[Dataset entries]
▼
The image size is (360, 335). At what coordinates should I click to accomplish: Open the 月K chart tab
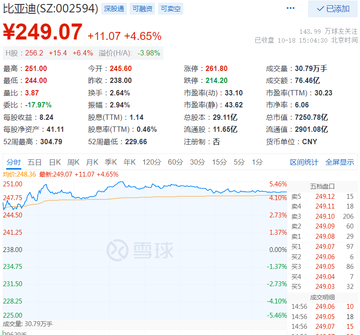click(x=92, y=162)
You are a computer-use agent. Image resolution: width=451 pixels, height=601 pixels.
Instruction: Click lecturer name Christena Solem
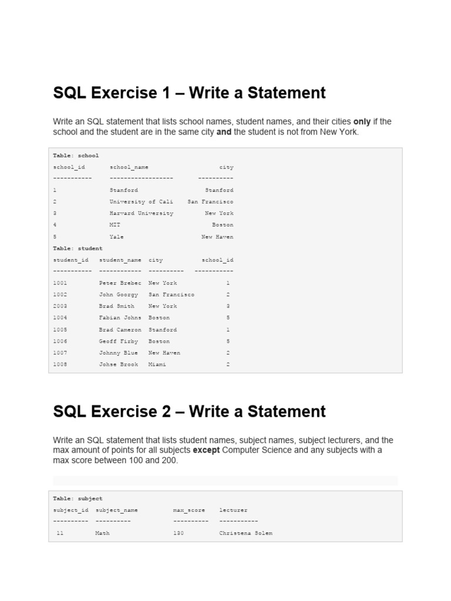click(245, 534)
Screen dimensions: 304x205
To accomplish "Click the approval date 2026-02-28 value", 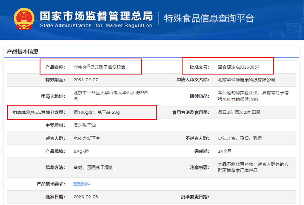I will pos(86,197).
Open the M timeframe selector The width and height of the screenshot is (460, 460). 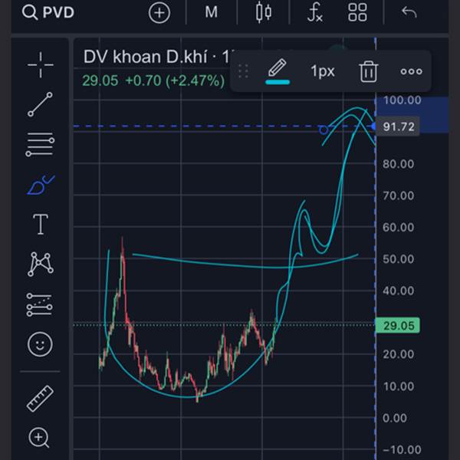point(211,12)
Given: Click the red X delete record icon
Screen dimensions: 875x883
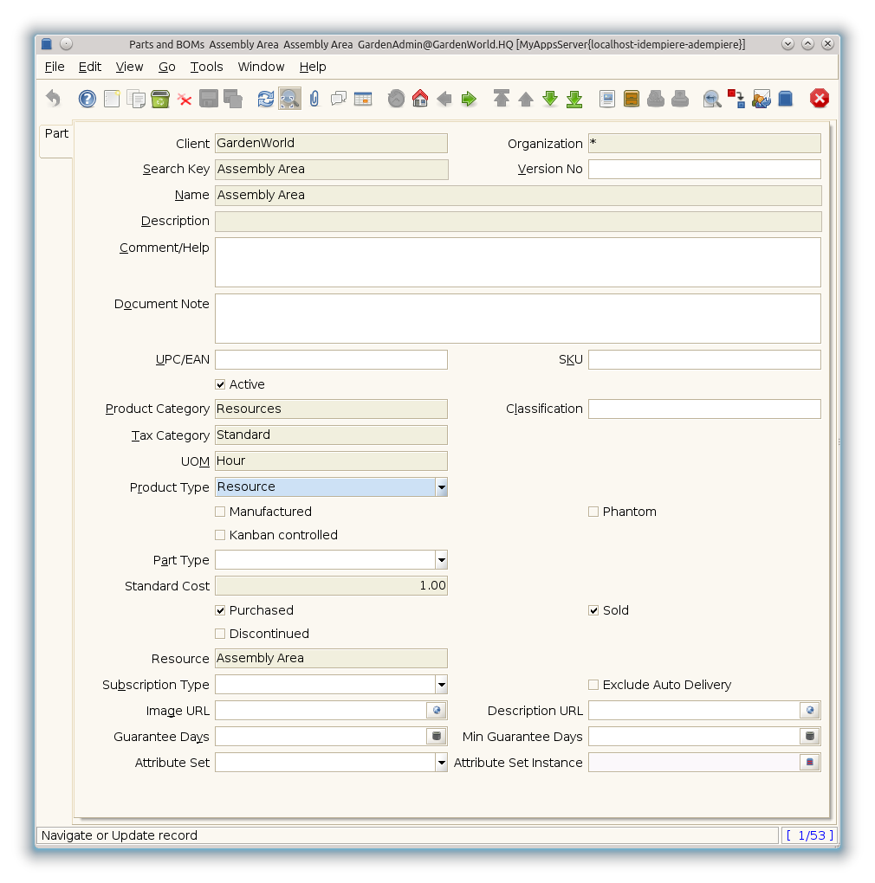Looking at the screenshot, I should coord(185,99).
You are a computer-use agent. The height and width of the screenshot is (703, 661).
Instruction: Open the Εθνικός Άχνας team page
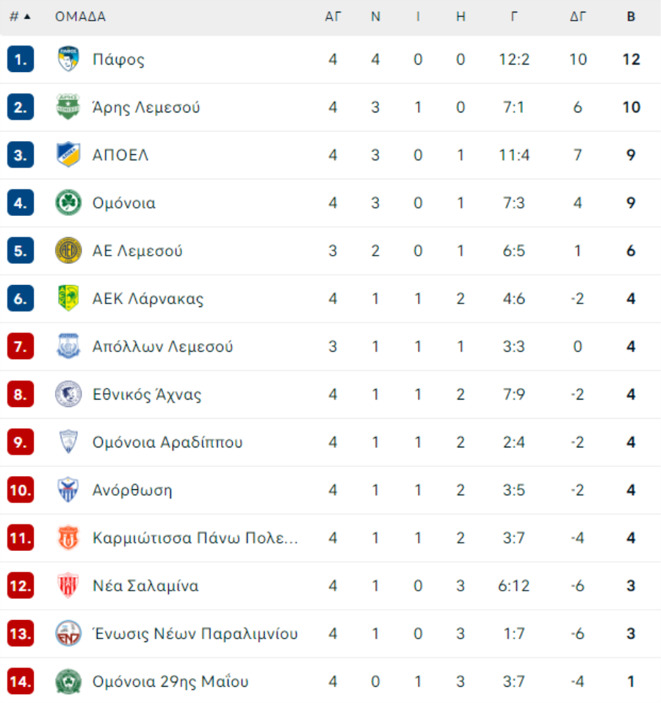pyautogui.click(x=147, y=394)
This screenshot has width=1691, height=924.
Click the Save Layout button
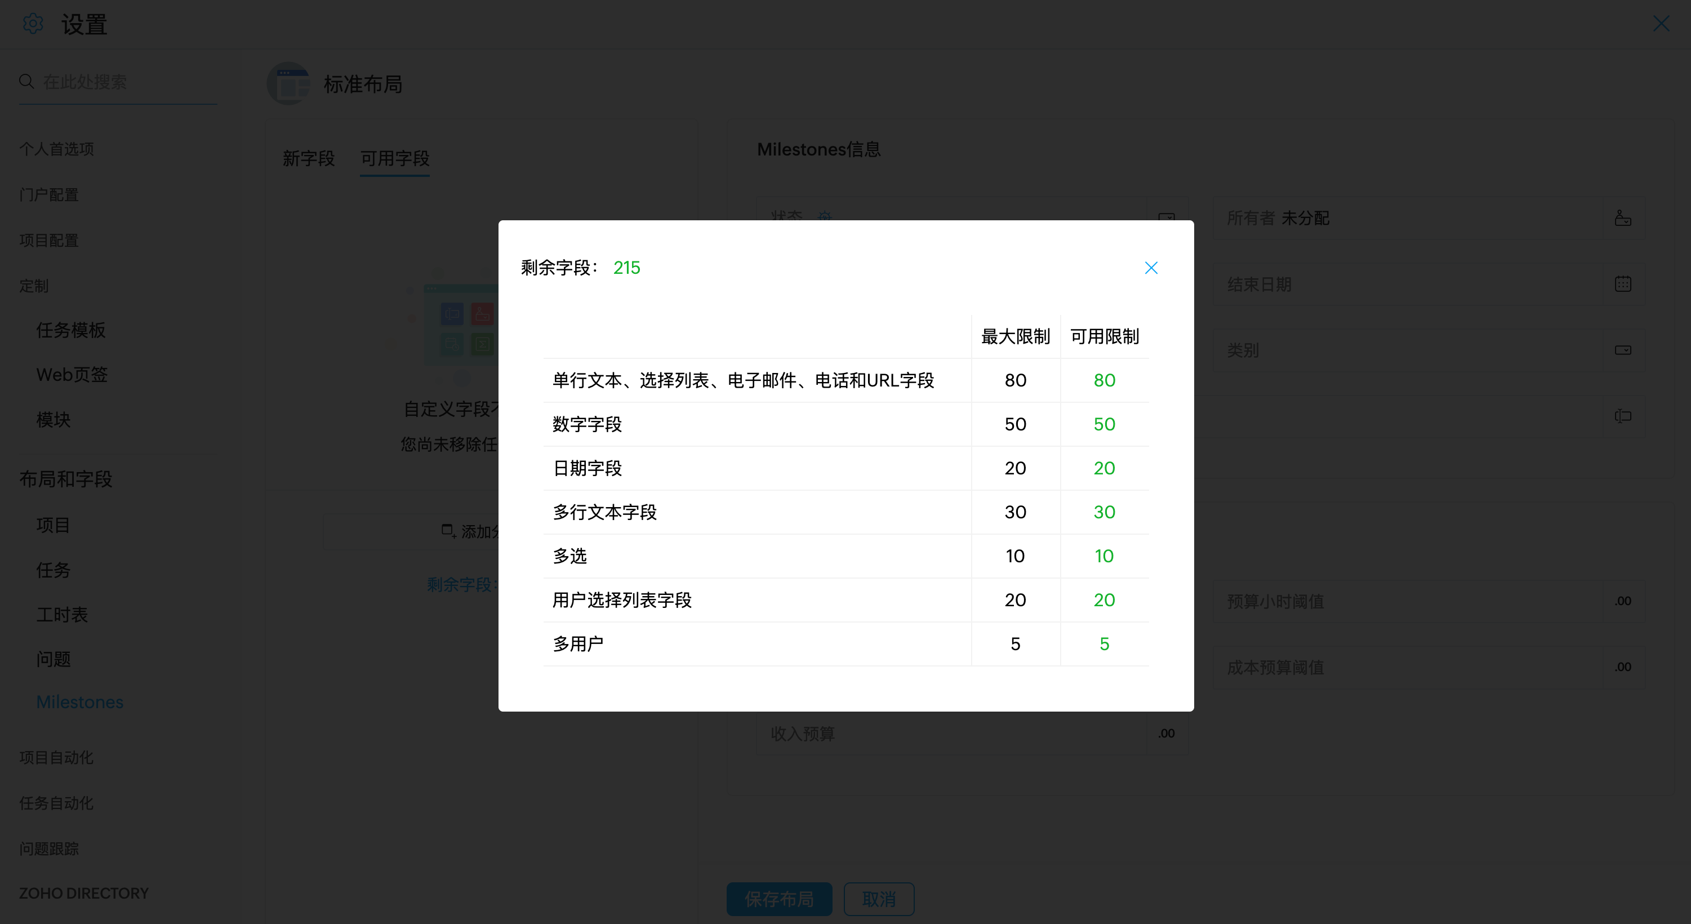tap(779, 899)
▲
== The exercise ==
Rewrite the material above as a numbered list, starting at the line that contains "Given: Click the red X delete record icon" and ending after the line that contains "pyautogui.click(x=147, y=394)", with blank lines left out. Leave the pictures out of the answer.

== Answer ==
1. Given: Click the red X delete record icon
2. Screen dimensions: 875x883
3. Looking at the screenshot, I should coord(185,99).
4. You are a computer-use agent. The height and width of the screenshot is (703, 661).
5. Instruction: Open the Εθνικός Άχνας team page
6. pyautogui.click(x=147, y=394)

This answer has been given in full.